MP41: Surgical Technology & Simulation: Training & Skills Assessment
MP41-03: Computer Vision for Surgical Errors Detection during Robotic Tissue Dissection
Sunday, May 15, 2022
10:30 AM – 11:45 AM
Location: Room 228
Rafal Kocielnik, Inhoo Lee, Pasadena, CA, Jasper Laca*, Sidney I Roberts, Jessica H Nguyen, Los Angeles, CA, Idris O Sunmola, Evanston, IL, De-An Huang, Santa Clara, CA, Sandra P Marshall, Solana Beach, CA, Anima Anandkumar, Pasadena, CA, Andrew J Hung, Los Angeles, CA
Introduction: Real-time detection of errors during robot-assisted surgery (RAS) currently requires supervision from experienced surgeons. Herein, we attempt to automate surgical error detection through machine learning (ML)-based computer vision.
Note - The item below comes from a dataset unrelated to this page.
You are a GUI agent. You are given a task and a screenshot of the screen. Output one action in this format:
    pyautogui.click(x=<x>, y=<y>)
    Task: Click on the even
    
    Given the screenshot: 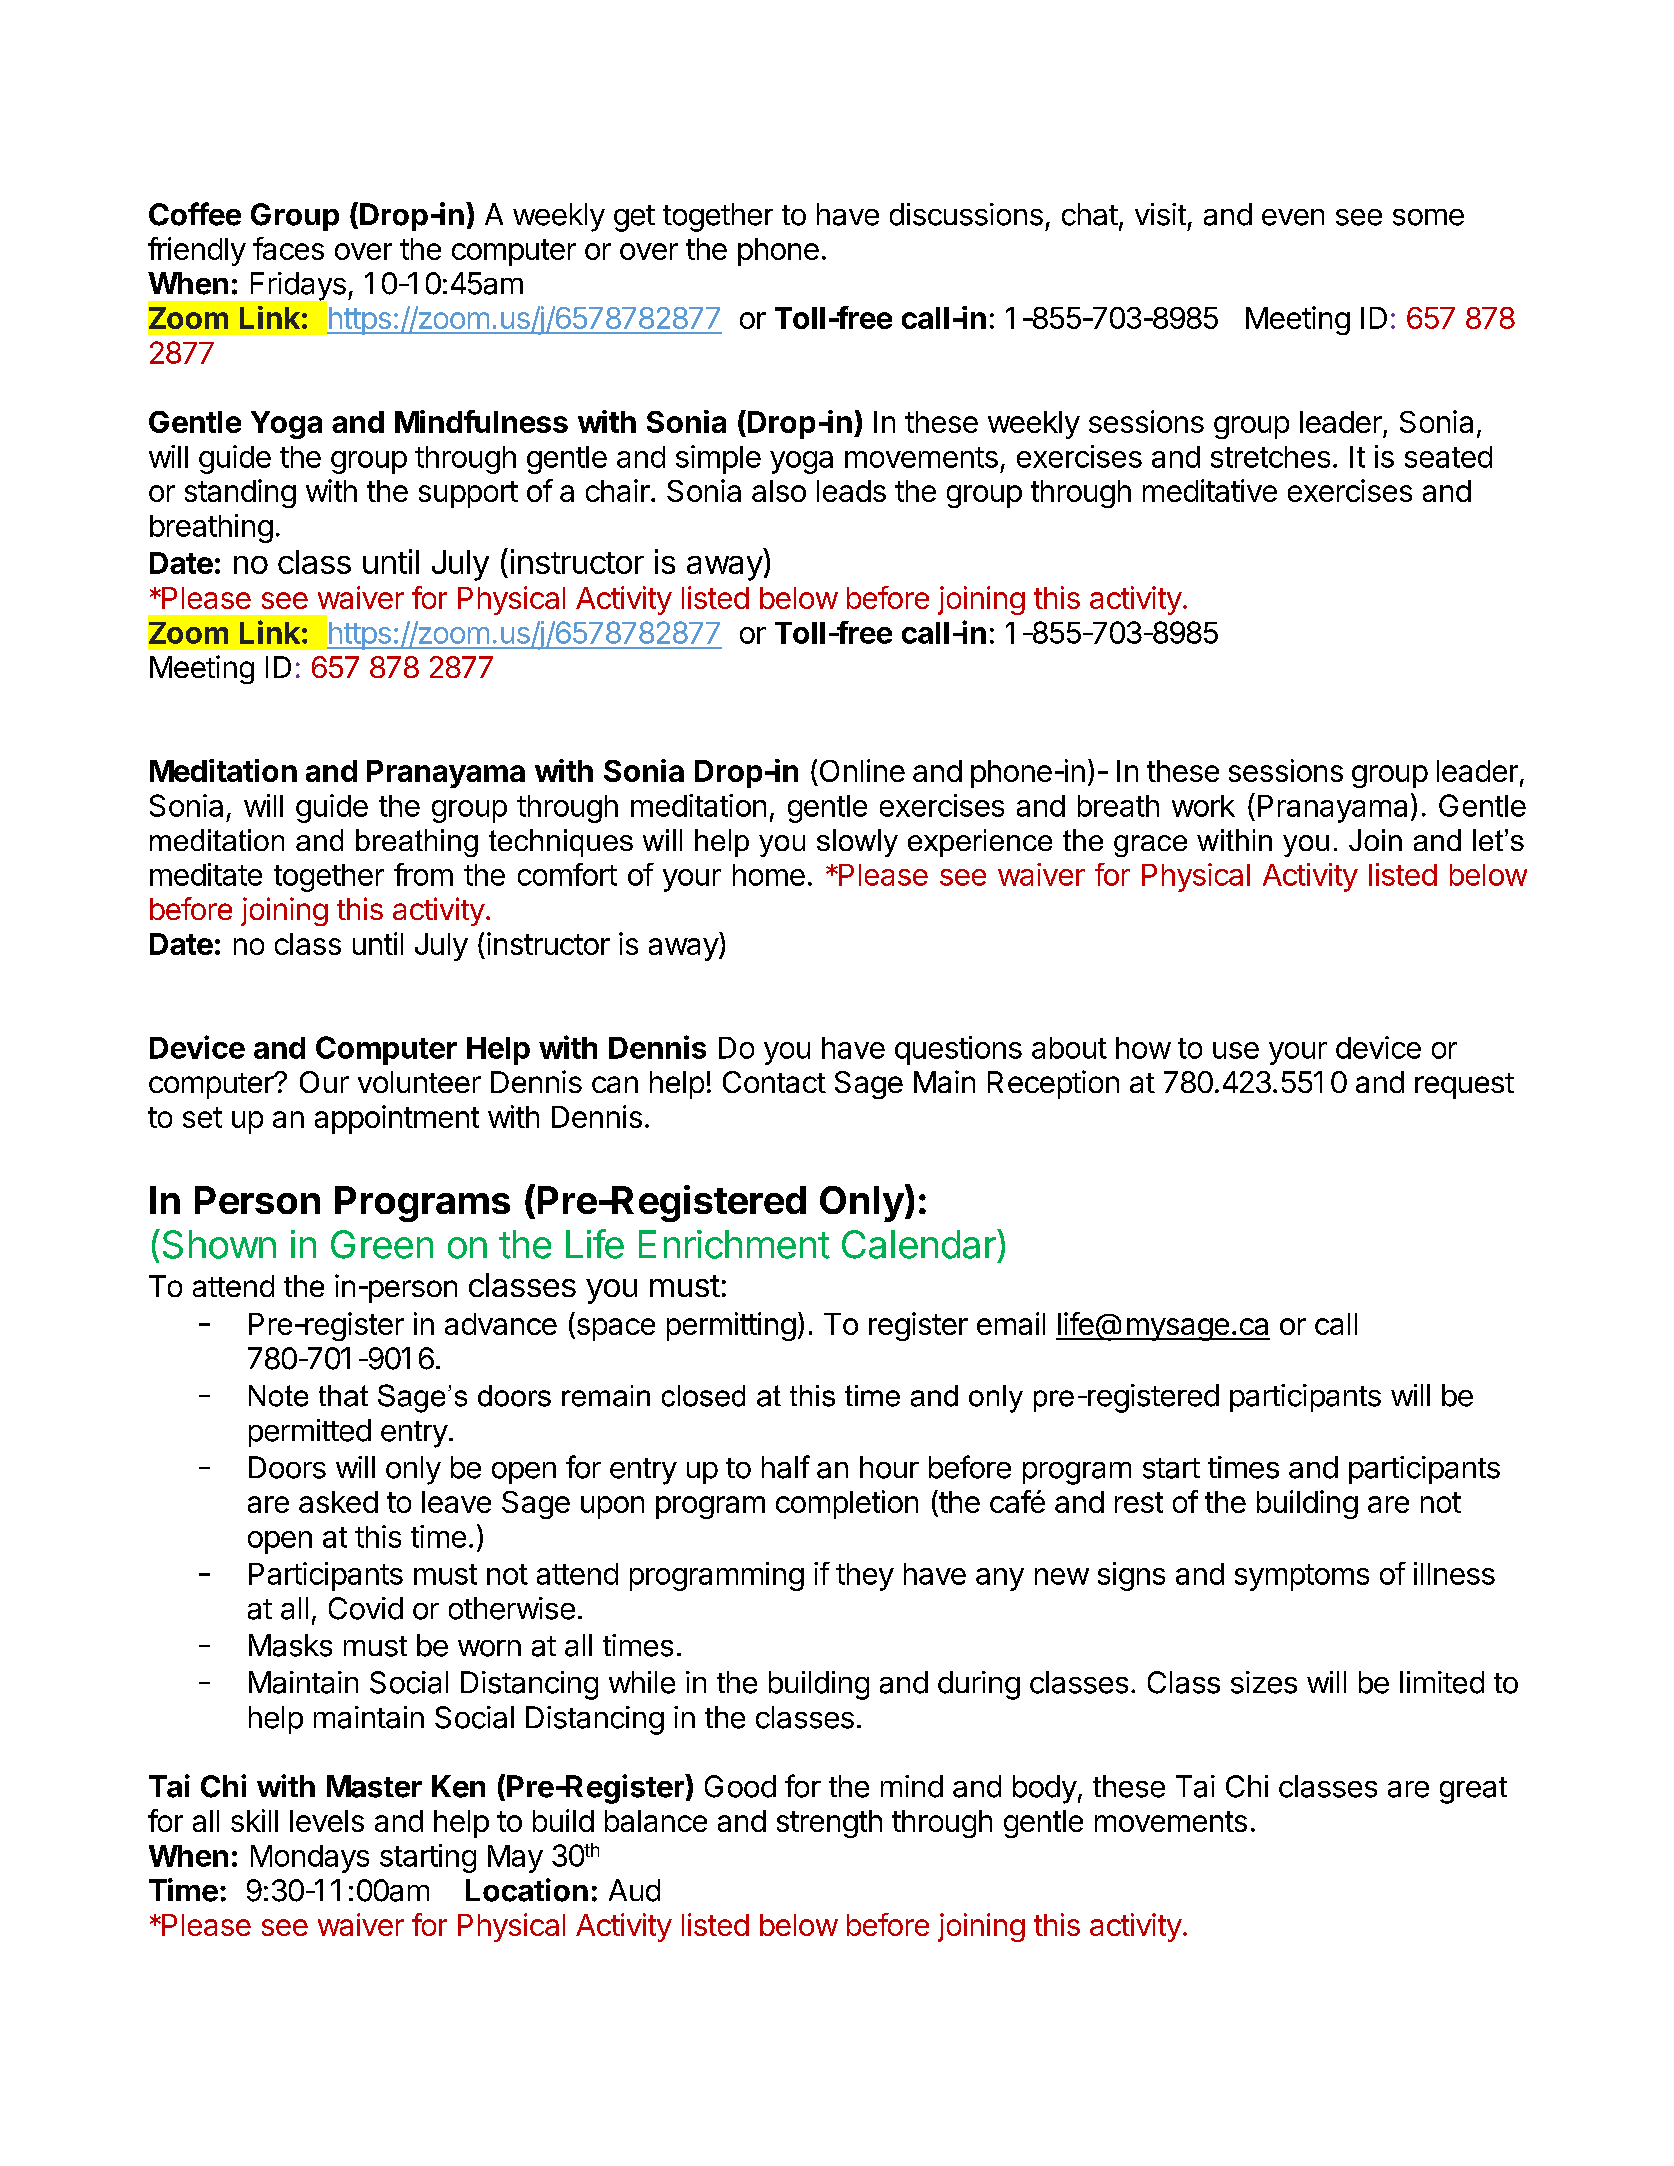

Methods: We use RAS data from 23 surgeons performing a simulated dry-lab tissue dissection task on a live daVinci Xi surgical robot. The data contains video and per-second Index of Cognitive Activity (ICA), derived from pupillary change and tracked by Tobii Eyetrackers. In this data, 172 error instances, representing 11 error types, have been previously annotated. Of these, Tissue tears (n=70, 40.7%) and Tissue punctures (n=62; 36%) are the 2 most common error types. We extract 5 sec windows around an error (positive label) and randomly sample the remaining data (negative label). We train 3 variations of ML architectures on a 80/20 train-test random split stratified by label and participant. Our base 1-stream Long Short-term Memory (LSTM) ML model relies on RGB (red green blue) video input only (Fig 1.1a). Our 2-stream model expands on the base model to include movement information via Optical Flow (Fig 1.1b) and a Spatial Attention Mechanism (Fig 1.1c). Finally, the 3-stream model additionally includes surgeon ICA data (Fig 1.1d).
Results: For detection of “Any error”, additional data (movement+ICA) improve performance from AUC 0.60 (1-stream) to 0.70 (3-stream; Fig 1.2). Between the two most common error types, detection of “Tissue tears” benefits from ICA data, which may indicate the importance of the surgeon's state of mind while committing this type of error. In contrast, detection of “Tissue punctures” degrades from 0.71 to 0.57 with addition of attention mechanism and movement data. This suggests conflicting information added or due to these errors being less visually apparent, which may make it challenging for the ML attention mechanism to identify them.
Conclusions: We have demonstrated the feasibility of ML-based automated error detection in RAS. Our exploration demonstrates the positive value of including additional information in certain tasks. Future work will explore better mechanisms of combining multiple information sources and also expand the setup to detection and possibly prediction of a broader set of errors.